TASK DESCRIPTION: Copy each of the following records word for word.

DATA SHOWN:
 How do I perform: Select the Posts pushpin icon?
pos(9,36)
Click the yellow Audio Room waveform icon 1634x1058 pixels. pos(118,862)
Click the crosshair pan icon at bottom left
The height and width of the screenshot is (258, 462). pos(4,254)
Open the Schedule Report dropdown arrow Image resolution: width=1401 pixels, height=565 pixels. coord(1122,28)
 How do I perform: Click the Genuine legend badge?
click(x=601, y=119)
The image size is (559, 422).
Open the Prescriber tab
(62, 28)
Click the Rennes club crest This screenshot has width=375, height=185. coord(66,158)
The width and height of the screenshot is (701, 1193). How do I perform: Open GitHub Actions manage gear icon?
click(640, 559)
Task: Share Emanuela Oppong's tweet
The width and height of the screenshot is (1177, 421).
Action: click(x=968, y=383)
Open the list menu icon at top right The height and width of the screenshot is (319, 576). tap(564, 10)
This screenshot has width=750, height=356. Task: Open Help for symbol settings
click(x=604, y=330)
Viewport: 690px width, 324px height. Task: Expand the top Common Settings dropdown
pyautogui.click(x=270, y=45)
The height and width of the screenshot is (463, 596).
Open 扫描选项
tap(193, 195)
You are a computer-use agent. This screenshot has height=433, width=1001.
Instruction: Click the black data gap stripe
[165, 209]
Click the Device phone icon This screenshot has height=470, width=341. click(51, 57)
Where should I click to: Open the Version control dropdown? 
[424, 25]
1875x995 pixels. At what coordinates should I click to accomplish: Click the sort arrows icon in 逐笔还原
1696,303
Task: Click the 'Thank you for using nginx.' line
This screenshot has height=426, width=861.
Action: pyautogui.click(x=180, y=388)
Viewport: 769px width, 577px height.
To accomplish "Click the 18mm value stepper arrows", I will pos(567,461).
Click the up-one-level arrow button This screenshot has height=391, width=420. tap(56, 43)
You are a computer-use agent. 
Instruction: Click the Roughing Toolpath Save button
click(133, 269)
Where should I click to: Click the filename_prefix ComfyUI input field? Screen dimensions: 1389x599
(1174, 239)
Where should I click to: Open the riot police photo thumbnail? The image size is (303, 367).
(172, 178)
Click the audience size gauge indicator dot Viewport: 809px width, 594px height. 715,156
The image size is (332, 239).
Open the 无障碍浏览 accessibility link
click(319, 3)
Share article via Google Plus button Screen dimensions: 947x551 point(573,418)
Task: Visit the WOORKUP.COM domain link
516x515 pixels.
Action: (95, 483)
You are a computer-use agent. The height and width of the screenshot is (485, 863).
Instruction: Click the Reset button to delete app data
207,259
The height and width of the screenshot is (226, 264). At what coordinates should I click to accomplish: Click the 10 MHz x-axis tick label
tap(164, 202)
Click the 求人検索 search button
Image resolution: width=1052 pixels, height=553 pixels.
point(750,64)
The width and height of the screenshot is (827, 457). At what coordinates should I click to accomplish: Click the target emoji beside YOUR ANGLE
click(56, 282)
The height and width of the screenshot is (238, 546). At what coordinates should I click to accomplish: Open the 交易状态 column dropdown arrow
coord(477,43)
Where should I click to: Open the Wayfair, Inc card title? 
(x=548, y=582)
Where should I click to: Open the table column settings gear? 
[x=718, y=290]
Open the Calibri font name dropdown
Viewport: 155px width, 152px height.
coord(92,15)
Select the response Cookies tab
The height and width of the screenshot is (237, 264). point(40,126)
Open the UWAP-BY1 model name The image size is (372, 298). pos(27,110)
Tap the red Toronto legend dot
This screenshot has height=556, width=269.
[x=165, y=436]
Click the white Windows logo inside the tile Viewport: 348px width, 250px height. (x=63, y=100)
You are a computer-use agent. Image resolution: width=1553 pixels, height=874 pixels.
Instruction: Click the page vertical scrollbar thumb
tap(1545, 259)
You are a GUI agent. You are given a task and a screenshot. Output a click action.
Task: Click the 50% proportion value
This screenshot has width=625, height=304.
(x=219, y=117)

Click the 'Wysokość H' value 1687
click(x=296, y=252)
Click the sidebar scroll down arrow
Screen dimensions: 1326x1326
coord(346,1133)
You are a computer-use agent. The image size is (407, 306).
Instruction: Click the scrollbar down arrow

COMPLETE RESPONSE:
 How do I perform: Select the Posts pushpin icon?
pos(9,36)
Click the yellow Audio Room waveform icon 1634x1058 pixels. pos(118,862)
Click the crosshair pan icon at bottom left
The height and width of the screenshot is (258, 462). pos(4,254)
Open the Schedule Report dropdown arrow Image resolution: width=1401 pixels, height=565 pixels. coord(1122,28)
 How do I perform: Click the Genuine legend badge?
click(x=601, y=119)
The image size is (559, 422).
Open the Prescriber tab
(62, 28)
Click the Rennes club crest This screenshot has width=375, height=185. coord(66,158)
The width and height of the screenshot is (701, 1193). How do I perform: Open GitHub Actions manage gear icon?
click(640, 559)
Task: Share Emanuela Oppong's tweet
The width and height of the screenshot is (1177, 421).
Action: click(x=968, y=383)
Open the list menu icon at top right The height and width of the screenshot is (319, 576). tap(564, 10)
This screenshot has width=750, height=356. Task: Open Help for symbol settings
click(x=604, y=330)
Viewport: 690px width, 324px height. Task: Expand the top Common Settings dropdown
pyautogui.click(x=270, y=45)
The height and width of the screenshot is (463, 596).
Open 扫描选项
tap(193, 195)
You are a computer-use agent. This screenshot has height=433, width=1001.
Instruction: Click the black data gap stripe
[165, 209]
Click the Device phone icon This screenshot has height=470, width=341. click(51, 57)
Where should I click to: Open the Version control dropdown? 
[424, 25]
1875x995 pixels. At what coordinates should I click to accomplish: Click the sort arrows icon in 逐笔还原
1696,303
Task: Click the 'Thank you for using nginx.' line
This screenshot has height=426, width=861.
Action: pyautogui.click(x=180, y=388)
Viewport: 769px width, 577px height.
To accomplish "Click the 18mm value stepper arrows", I will pos(567,461).
Click the up-one-level arrow button This screenshot has height=391, width=420. tap(56, 43)
You are a computer-use agent. 
Instruction: Click the Roughing Toolpath Save button
click(133, 269)
Where should I click to: Click the filename_prefix ComfyUI input field? Screen dimensions: 1389x599
(1174, 239)
Where should I click to: Open the riot police photo thumbnail? The image size is (303, 367).
(172, 178)
Click the audience size gauge indicator dot Viewport: 809px width, 594px height. 715,156
The image size is (332, 239).
Open the 无障碍浏览 accessibility link
click(319, 3)
Share article via Google Plus button Screen dimensions: 947x551 point(573,418)
Task: Visit the WOORKUP.COM domain link
516x515 pixels.
Action: (95, 483)
You are a computer-use agent. The height and width of the screenshot is (485, 863).
Instruction: Click the Reset button to delete app data
207,259
The height and width of the screenshot is (226, 264). At what coordinates should I click to accomplish: Click the 10 MHz x-axis tick label
tap(164, 202)
Click the 求人検索 search button
Image resolution: width=1052 pixels, height=553 pixels.
point(750,64)
The width and height of the screenshot is (827, 457). At what coordinates should I click to accomplish: Click the target emoji beside YOUR ANGLE
click(56, 282)
The height and width of the screenshot is (238, 546). At what coordinates should I click to accomplish: Open the 交易状态 column dropdown arrow
coord(477,43)
Where should I click to: Open the Wayfair, Inc card title? 
(x=548, y=582)
Where should I click to: Open the table column settings gear? 
[x=718, y=290]
Open the Calibri font name dropdown
Viewport: 155px width, 152px height.
coord(92,15)
Select the response Cookies tab
The height and width of the screenshot is (237, 264). point(40,126)
Open the UWAP-BY1 model name The image size is (372, 298). pos(27,110)
Tap the red Toronto legend dot
This screenshot has height=556, width=269.
[x=165, y=436]
Click the white Windows logo inside the tile Viewport: 348px width, 250px height. (x=63, y=100)
You are a computer-use agent. Image resolution: width=1553 pixels, height=874 pixels.
Instruction: Click the page vertical scrollbar thumb
tap(1545, 259)
You are a GUI agent. You are given a task and a screenshot. Output a click action.
Task: Click the 50% proportion value
This screenshot has width=625, height=304.
(x=219, y=117)

Click the 'Wysokość H' value 1687
click(x=296, y=252)
Click the sidebar scroll down arrow
Screen dimensions: 1326x1326
coord(346,1133)
You are a computer-use agent. The image size is (407, 306).
Instruction: Click the scrollbar down arrow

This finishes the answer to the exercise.